From the first entry to the last, copy everything exactly except the pictures.

**Data supplied**

*-*-*

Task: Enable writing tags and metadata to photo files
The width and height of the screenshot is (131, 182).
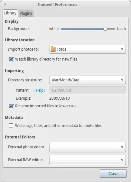Action: pyautogui.click(x=11, y=126)
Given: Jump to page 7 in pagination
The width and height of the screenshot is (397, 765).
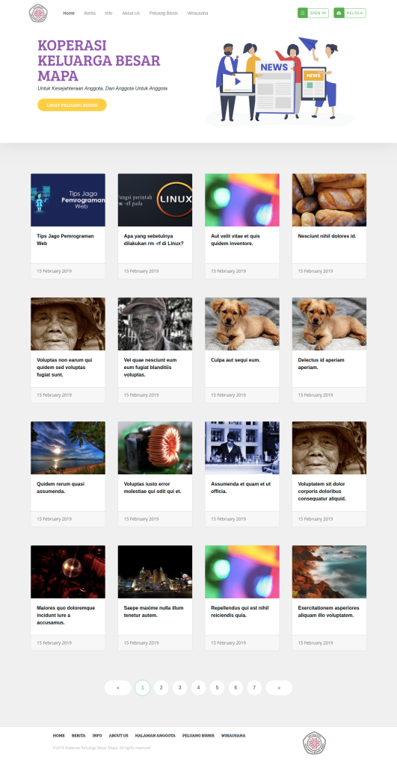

*-*-*

**Output for this exercise**
Task: Enable writing tags and metadata to photo files
The width and height of the screenshot is (131, 182).
Action: pyautogui.click(x=11, y=126)
Given: Jump to page 7 in pagination
The width and height of the screenshot is (397, 765).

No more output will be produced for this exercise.